A Case Report of Wilson Disease with Neurological Features (Extra Pyramidal Symptoms) & Psychiatric Disorders (Mood & Behavioral)
Wilson disease is a genetic disorder with an autosomal recessive pattern of inheritance. It is due to an error of copper metabolism with the major presentations of changes in liver, Central nervous system, Eye and occasionally other organs.
ATP7B is the gene product of the Wilson disease gene located on chromosome 13 and resides in hepatocytes transporting copper into the secretory pathway for incorporation.
The disease can be early seen in childhood or early adolescences, and the prevalence for the hepatic and nervous features are equal.

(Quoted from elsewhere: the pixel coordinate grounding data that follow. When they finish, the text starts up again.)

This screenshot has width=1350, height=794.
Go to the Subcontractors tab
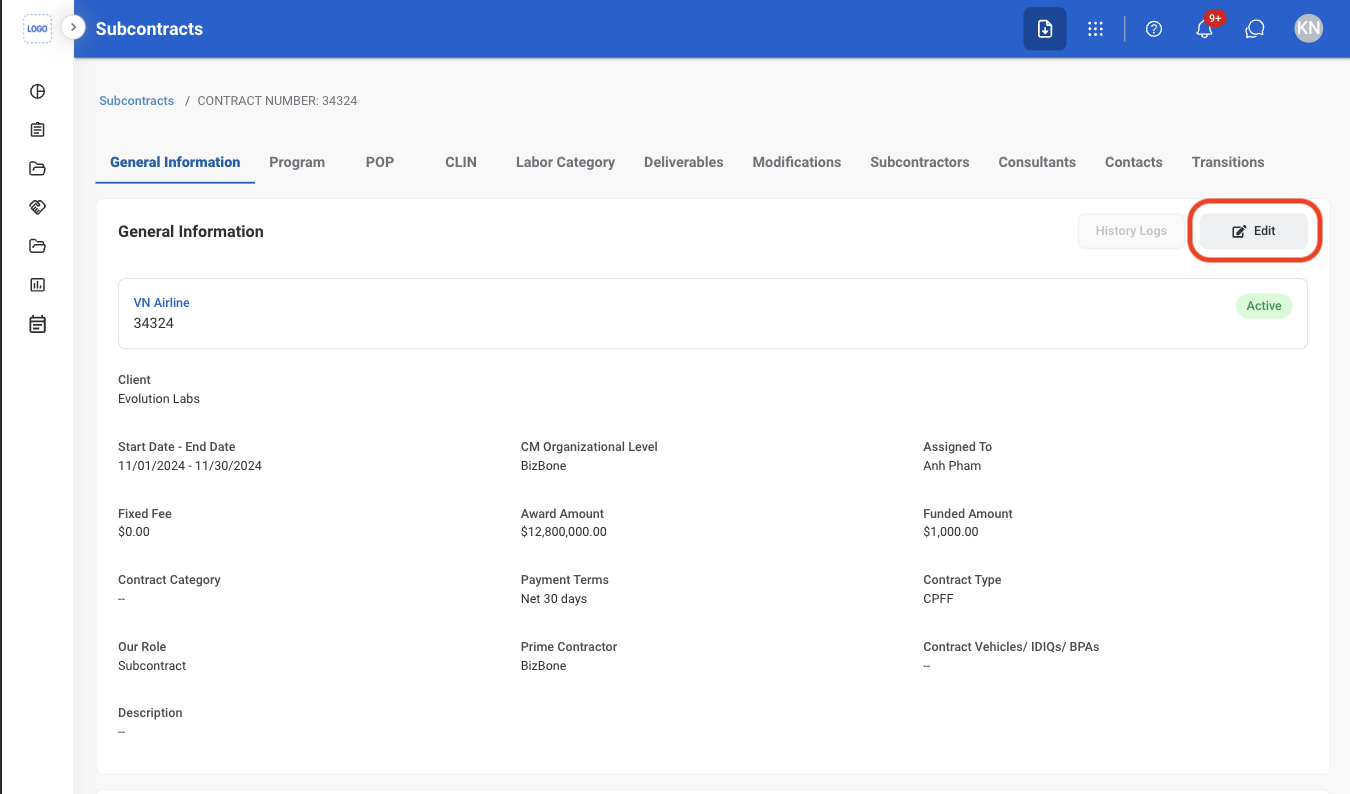pos(919,162)
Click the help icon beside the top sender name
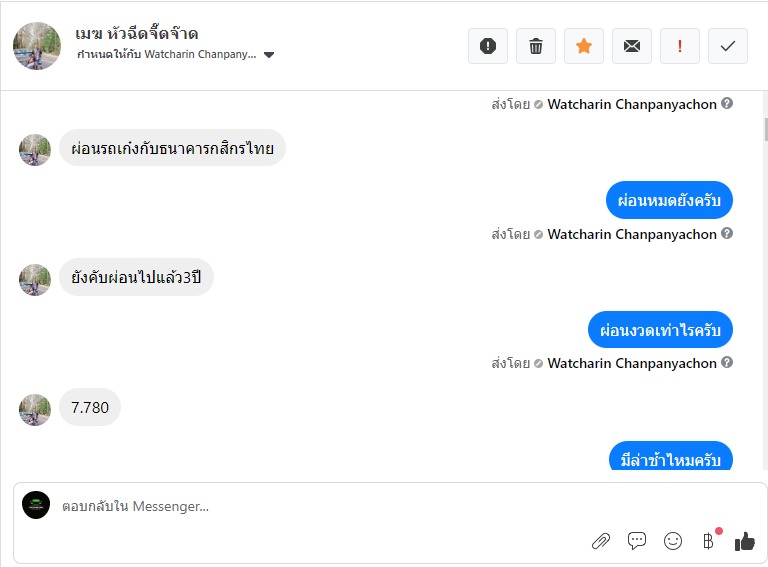The height and width of the screenshot is (567, 768). click(x=727, y=104)
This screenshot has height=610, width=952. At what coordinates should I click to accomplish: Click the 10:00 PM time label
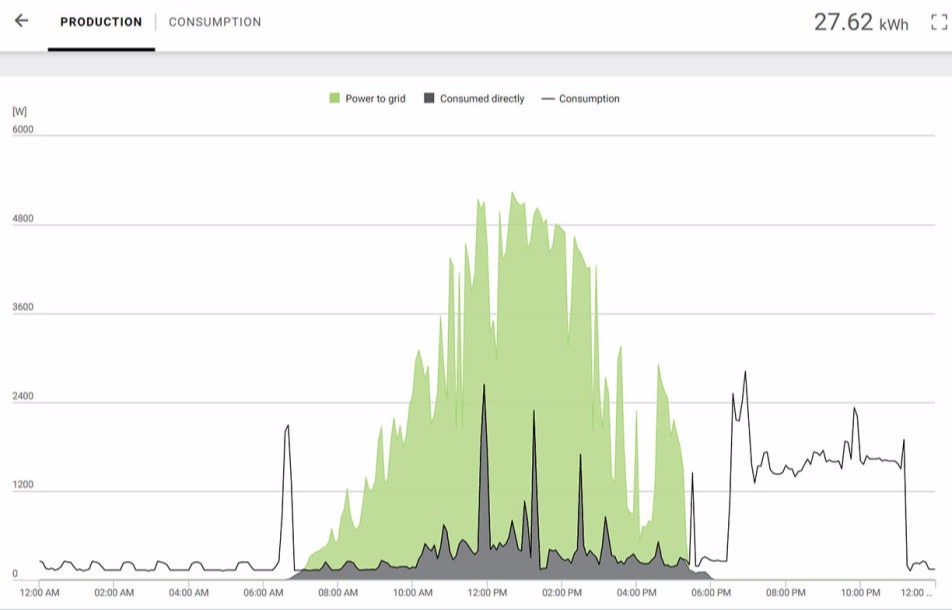(x=860, y=592)
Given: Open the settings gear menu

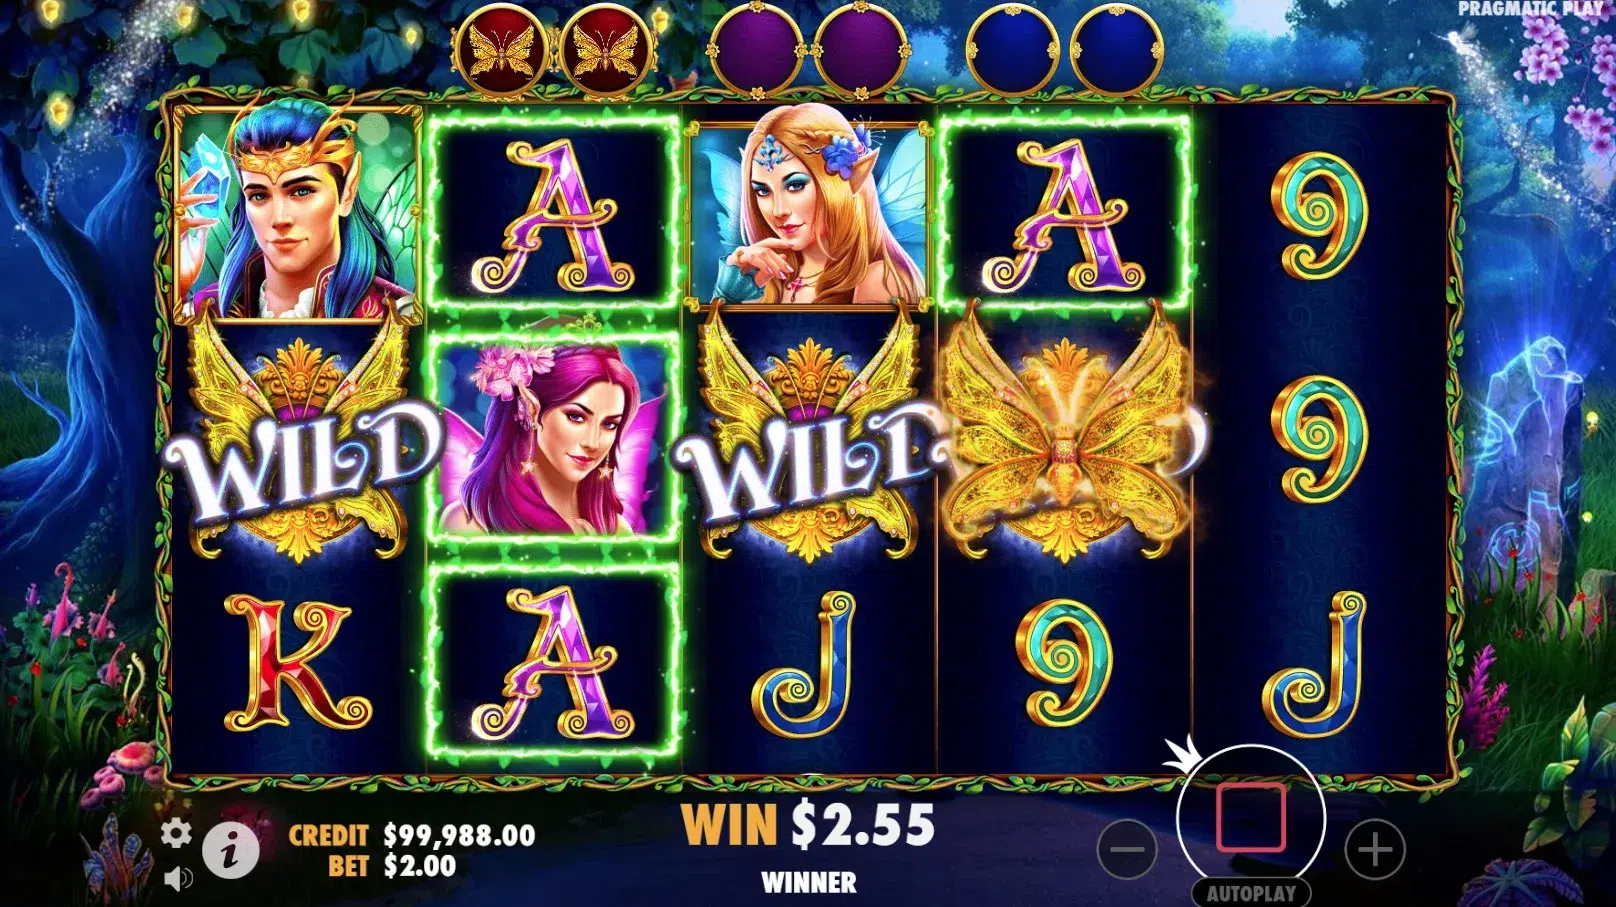Looking at the screenshot, I should click(176, 833).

The neurotic features of Wilson disease reflect the morbidity of caudal nucleus, putamen, cerebral cortex and cerebellum. Neurological signs include tremor, chorea like movements, spasticity, akinetic, dysarthria, dysphagia, abnormal body posture and ataxia. Psychiatric disorders accompany the disease are Dementia, Affective disorder, behavioral, Personality changes and rarely psychosis.
Laboratory exams conclude the determination of copper level in 24 hour collected urine and blood serum, Ceruloplasmin level, biopsy of the liver and brain imaging.
In case of neurotic disorders, one should keep in mind the differential diagnosis with multiple sclerosis and Huntington. The treatment is supportive and the best way is to clear the copper from the body is still controversial, but a copper level absorber from the body tissues is used these days. Early treatment will partially or completely help with cure of the disease. On the other hand the disease will progress and is fatal. Liver transplantation is necessary in cases of liver failure.
The asymptomatic patients of Wilson disease should undergo evaluation for Wilson disease. We hereby report a case of Wilson disease that was found in a 19 year old boy in Ali Abad teaching hospital department of neuropsychiatry back in February 2019.
The clinical features found were extra pyramidal, dystonia, Kyser Fleischer rings in eyes and psychiatric (behavior and mood) disorders, and with the help and detection of copper and Ceruloplasmin levels in blood serum the diagnosis of Wilson was made in this boy.
We advised a copper level absorber (Penicillinium) and the cessation of copper. With these measures we found an improvement of the patient’s condition in 4 months.